AbstractDespite the unique advantages of single‐atom catalysts, molecular dual‐active sites facilitate the C‐C coupling reaction for C2 products toward the CO2 reduction reaction (CO2RR). The Ni/Cu proximal dual‐active site catalyst (Ni/Cu‐PASC) is developed, which is a harmonic catalyst with dual‐active sites, by simply mixing commercial Ni‐phthalocyanine (Ni‐Pc) and Cu‐phthalocyanine (Cu‐Pc) molecules physically.

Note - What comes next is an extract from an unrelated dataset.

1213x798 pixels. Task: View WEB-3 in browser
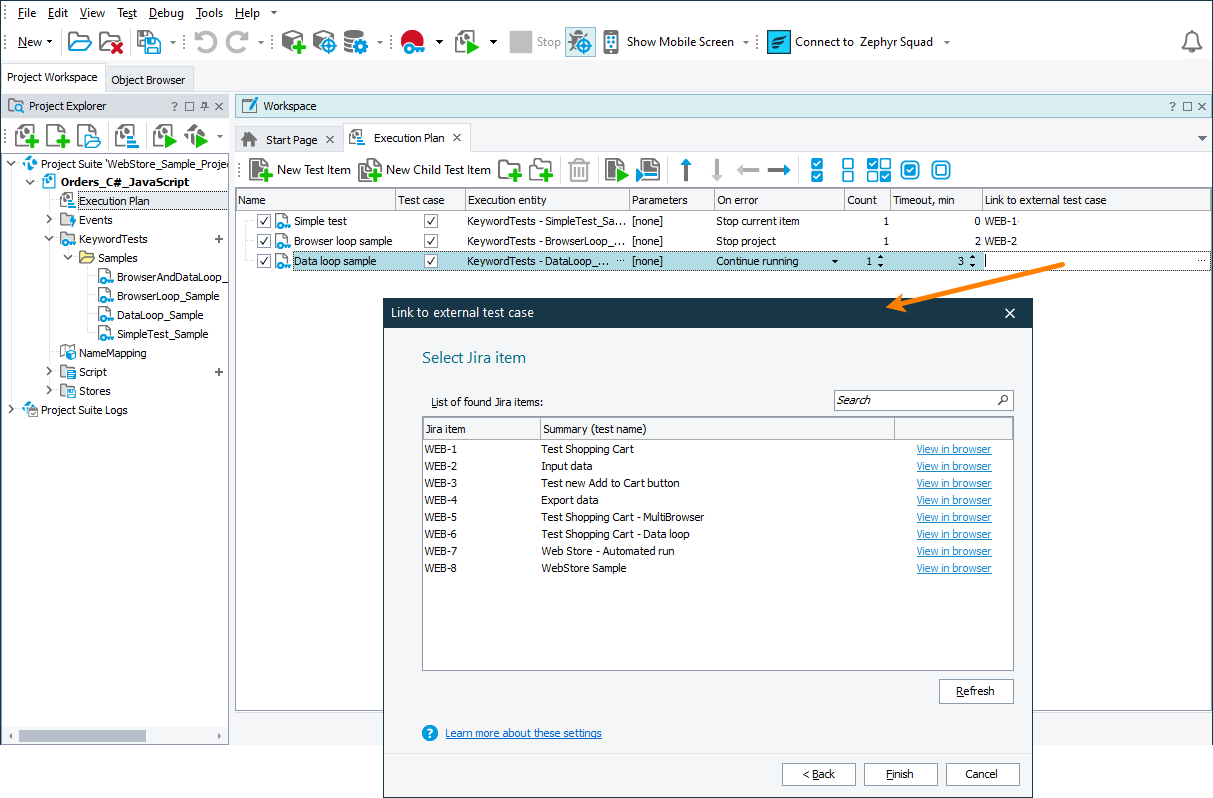click(953, 483)
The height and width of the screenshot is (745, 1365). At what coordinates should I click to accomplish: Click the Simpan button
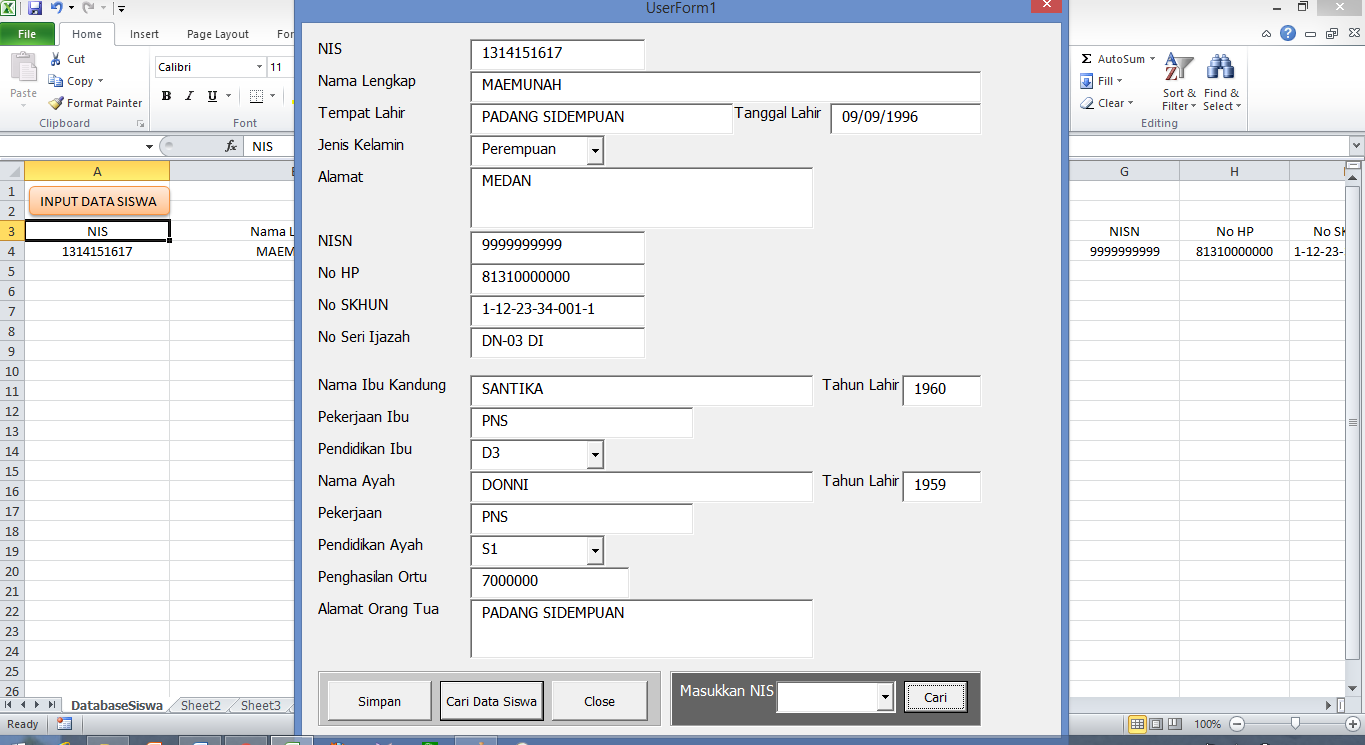point(379,701)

According to scanning transmission electron microscopy (STEM) and transmission electron microscopy (TEM) energy dispersive spectroscopy (EDS) data, Ni and Cu atoms are separated, creating dual‐active sites for the CO2RR. The Ni/Cu‐PASC generates ethanol with an FE of 55%. Conversely, Ni‐Pc and Cu‐Pc have only detected single‐carbon products like CO and HCOO−. In situ X‐ray absorption spectroscopy (XAS) indicates that CO generation is caused by the stable Ni active site's balanced electronic state. The CO production from Ni‐Pc consistently increased the CO concentration over Cu sites attributed to subsequent reduction reaction through a C‐C coupling on nearby Cu. The CO bound (HCOO−) peak, which can be found on Cu‐Pc, vanishes on Ni/Cu‐PASC, as shown by in situ fourier transformation infrared (FTIR). The characteristic intermediate of *CHO instead of HCOO− proves to be the prerequisite for multi‐carbon products by electrochemical CO2RR. The work demonstrates that the harmonic dual‐active sites in Ni/Cu‐PASC can be readily available by the cascading proximal active Ni‐ and Cu‐Pc sites.